§ **Work instruction**
Pick up the passage below on catalysts for treating dye-contaminated wastewater and continue it from its final sentence.

** Text passage follows **

In the recent years, many researchers have tried to remove toxic organic compounds and also decolorize wastewater by using different techniques. Among the methods used, photocatalytic degradation, adsorption, membrane flocculation, filtration, and reduction technological applications are reported by different scholars.^13–19 Sun et al. used a carbon microsphere-loaded copper-based catalyst for the degradation of organic dyes in aqueous solution.²⁰ Liu et al. also studied the synthesis of various NiCo₂O₄ structures to degrade organic dyes under microwave catalysis.²¹ Zhao et al. studied the photocatalytic degradation of 4-nitrophenol in the presence of H₂O₂ in a UV-irradiated water dispersion system using TiO₂ catalyst doped with different amounts of iron, and systematically explored 1% Fe–TiO₂ catalyst.²² Moreover, the catalytic reduction of 4-nitrophenol was also conducted by Zelekew et al. with silica-supported metal oxide-based catalysts.^23,24 Elfiad et al. also used hematite to explore the conversion of nitrophenol (4-NP) to 4-aminophenols (4-AP).²⁵ Ajmal et al. also reported the simultaneous catalytic degradation/reduction of multiple toxic organic compounds by modifiable p(methacrylic acid-co-acrylonitrile)–M (M: Cu, Co) microgel catalyst composites.²⁶ The reduction of rhodamine B by using magnetically recyclable Ag–Fe₃O₄ composite catalyst haven also reported by Ai et al.²⁷ However, the synthesis of the catalyst at low temperature process with efficient and low-cost catalyst for wastewater treatment is still the biggest challenge. Therefore, the development of straight forward methods for preparing efficient catalysts at low temperature is mandatory. Moreover, the existence of bimetallic compound catalyst is expected to enhance the catalytic activities by the synergistic effect.

** End of Text passage **
** Data follows **

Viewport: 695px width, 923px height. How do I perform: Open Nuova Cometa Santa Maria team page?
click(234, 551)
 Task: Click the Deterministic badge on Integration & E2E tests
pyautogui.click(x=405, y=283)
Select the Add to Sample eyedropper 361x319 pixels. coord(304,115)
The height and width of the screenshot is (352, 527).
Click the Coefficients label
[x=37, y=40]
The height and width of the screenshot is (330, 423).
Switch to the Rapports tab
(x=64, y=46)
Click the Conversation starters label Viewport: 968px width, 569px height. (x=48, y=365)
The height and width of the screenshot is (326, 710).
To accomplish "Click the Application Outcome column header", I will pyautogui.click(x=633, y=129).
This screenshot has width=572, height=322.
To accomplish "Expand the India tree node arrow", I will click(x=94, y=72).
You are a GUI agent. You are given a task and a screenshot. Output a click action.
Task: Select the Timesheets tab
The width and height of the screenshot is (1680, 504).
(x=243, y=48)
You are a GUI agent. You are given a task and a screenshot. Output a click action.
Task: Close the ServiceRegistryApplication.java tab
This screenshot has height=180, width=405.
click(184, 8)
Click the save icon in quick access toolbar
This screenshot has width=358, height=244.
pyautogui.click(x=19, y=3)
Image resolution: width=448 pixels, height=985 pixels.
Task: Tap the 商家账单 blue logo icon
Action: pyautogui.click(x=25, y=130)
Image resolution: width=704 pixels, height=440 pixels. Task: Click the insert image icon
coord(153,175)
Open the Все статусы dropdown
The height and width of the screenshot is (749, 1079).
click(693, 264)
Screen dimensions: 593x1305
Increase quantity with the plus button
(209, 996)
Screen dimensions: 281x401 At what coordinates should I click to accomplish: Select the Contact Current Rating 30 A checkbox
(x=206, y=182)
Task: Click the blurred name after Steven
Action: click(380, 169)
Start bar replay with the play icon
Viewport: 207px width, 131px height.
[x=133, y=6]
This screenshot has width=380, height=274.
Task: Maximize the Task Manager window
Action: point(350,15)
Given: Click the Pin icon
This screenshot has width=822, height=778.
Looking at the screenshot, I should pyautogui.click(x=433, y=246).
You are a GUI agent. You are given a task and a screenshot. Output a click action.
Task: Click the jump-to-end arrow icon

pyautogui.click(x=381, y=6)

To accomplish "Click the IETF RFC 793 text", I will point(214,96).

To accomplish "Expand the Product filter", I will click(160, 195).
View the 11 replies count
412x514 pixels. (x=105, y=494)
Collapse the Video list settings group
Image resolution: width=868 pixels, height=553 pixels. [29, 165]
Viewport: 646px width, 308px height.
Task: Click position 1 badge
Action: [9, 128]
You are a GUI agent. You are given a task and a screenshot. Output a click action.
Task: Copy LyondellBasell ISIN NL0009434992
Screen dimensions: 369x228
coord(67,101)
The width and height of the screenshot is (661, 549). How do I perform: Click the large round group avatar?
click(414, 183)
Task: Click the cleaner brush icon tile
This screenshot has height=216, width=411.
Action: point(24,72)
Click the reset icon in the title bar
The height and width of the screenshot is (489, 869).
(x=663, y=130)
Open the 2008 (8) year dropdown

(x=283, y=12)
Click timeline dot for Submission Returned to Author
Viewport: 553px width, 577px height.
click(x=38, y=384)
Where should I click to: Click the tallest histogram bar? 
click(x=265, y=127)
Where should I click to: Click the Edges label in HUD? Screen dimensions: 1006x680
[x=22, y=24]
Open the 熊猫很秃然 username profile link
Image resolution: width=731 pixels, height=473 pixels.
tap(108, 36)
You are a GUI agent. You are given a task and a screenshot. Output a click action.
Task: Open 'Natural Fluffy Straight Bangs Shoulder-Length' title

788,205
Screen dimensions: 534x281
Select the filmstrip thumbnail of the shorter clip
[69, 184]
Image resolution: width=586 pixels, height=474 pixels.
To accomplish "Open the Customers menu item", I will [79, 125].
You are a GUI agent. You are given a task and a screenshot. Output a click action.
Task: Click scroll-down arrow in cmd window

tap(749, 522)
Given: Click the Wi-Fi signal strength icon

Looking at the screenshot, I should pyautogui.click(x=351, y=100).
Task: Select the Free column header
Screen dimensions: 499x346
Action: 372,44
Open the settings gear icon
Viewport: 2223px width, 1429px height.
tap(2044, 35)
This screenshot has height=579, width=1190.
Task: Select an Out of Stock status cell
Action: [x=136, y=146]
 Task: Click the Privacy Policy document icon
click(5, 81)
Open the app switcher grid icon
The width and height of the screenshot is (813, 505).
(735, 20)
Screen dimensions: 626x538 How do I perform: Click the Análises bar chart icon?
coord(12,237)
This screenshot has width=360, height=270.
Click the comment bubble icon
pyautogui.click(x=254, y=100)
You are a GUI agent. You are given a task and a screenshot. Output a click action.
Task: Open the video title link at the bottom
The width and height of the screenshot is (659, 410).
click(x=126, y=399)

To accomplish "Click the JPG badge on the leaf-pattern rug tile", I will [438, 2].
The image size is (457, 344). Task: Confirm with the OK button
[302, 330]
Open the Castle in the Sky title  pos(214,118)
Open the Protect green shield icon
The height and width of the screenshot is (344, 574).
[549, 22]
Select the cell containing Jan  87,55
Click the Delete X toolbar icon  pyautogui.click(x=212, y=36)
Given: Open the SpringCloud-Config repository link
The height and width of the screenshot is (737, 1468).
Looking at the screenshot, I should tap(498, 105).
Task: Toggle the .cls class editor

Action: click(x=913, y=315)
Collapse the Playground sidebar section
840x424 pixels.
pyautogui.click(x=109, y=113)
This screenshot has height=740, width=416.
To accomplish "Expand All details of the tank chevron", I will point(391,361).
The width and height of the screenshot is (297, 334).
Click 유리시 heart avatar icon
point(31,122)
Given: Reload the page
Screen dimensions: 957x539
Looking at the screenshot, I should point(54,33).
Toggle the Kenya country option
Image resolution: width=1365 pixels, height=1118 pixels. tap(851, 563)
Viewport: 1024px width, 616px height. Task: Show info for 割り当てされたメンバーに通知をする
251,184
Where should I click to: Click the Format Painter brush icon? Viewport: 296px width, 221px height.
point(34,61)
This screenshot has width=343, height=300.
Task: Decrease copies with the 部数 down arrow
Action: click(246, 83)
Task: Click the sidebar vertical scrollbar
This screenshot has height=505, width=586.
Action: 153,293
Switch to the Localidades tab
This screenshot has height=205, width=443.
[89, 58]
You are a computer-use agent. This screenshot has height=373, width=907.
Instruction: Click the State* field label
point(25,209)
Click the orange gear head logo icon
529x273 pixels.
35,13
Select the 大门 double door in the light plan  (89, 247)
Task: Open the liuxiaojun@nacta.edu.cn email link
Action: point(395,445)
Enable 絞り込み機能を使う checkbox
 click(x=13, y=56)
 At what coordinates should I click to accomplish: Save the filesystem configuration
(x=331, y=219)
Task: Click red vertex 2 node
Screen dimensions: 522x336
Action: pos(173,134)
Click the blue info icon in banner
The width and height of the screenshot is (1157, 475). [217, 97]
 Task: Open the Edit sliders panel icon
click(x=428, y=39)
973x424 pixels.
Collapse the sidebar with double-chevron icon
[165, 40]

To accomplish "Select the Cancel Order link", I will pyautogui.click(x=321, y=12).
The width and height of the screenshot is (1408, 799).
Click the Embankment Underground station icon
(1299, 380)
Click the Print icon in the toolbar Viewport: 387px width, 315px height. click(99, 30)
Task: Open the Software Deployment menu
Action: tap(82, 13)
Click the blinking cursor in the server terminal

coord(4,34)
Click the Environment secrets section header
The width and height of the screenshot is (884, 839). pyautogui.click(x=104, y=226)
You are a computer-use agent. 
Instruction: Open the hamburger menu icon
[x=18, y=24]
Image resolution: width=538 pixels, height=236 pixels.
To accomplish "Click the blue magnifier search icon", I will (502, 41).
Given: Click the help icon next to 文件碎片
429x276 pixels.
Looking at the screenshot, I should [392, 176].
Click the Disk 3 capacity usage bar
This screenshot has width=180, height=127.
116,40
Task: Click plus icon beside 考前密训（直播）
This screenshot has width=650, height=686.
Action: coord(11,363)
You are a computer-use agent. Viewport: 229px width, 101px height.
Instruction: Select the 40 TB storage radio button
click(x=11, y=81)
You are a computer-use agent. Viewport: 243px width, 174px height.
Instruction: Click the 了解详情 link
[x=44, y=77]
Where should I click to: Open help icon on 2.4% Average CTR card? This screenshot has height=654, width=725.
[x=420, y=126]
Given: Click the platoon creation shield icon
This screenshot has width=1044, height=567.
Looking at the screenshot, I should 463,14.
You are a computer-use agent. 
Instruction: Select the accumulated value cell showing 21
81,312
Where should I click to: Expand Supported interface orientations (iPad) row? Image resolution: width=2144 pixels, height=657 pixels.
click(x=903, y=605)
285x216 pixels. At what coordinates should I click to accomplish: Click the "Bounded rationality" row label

** End of Data **

§ **Output**
In our previous work, the synthesis of the Zn(O,S) oxysulfide has been used for hydrogen production.²⁸ The copper-based oxysulfide bimetallic CuNiOS catalysts with the effect of the Cu⁺/Cu²⁺ ratio for chromium reduction was also reported by our group. However, there was no report on CuVOS bimetallic catalysts for the removal or reduction of organic compounds. This study aims to synthesize a copper-based bimetallic oxysulfide CuVOS catalyst for the catalytic reduction of toxic organic compounds. The catalytic performance of the catalyst is checked by the reduction of 4-NP and other organic dyes such as MB, MO, and RhB.

2. Experimental

2.1 Synthesis of CuVOS

In a particular procedure, 4.8 g of copper nitrate [Cu(NO₃)₂·2.5H₂O] and 1.0 g of ammonium metavanadate (NH₄VO₃) were dissolved into 900 mL DI water under vigorously stirring. Then, 100 mL 0.3 mol L⁻¹ thioacetamide (CH₃CSNH₂, TAA) was added into the solution drop by drop. After 30 minutes stirring at room temperature, the mixture was then heated to 90 °C and then 0.4 mL of hydrazine hydrate (N₂H₄) was slowly dropped into the mixture followed with 2 h reaction. To optimize the amount of the added hydrazine, 0, 0.2, 0.4, and 0.6 mL of hydrazine were added to form products labeled as CuVOS-1, CuVOS-2, CuVOS-3, and CuVOS-4, respectively. Subsequently, the obtained precipitate was washed, centrifuged, and dried with rotary evaporation to obtain CuVOS catalysts prepared with different N₂H₄ contents. For comparison purpose, CuOS was prepared with the same procedure without the addition of vanadium source.

2.2 Characterizations

The XRD pattern of the CuOS and CuVOS catalysts was characterized by the Rigaku X-ray diffractometer with the Cu Kα radiation (λ = 1.5406 Å) sources. The XPS analysis was performed by the PHI5700 photoelectron spectrometer with Al Kα X-ray (hν = 1486.6 eV) radiation, and C 1s at 284.62 eV was used for calibration purpose. The FTIR analysis was performed by Agilent Digilab FTS-3500 Fourier transforms infrared spectrometer. The surface morphologies of the samples were checked by FE-SEM (HITACHI SU-8010 microscope) with an accelerating voltage of 10 kV and by TEM and HR-TEM (Tecnai F20 G2 microscope). The UV-Vis DRS analysis was characterized by TU-1901 UV-Vis spectrophotometer equipped with an integrating sphere, and BaSO₄ was as a reference.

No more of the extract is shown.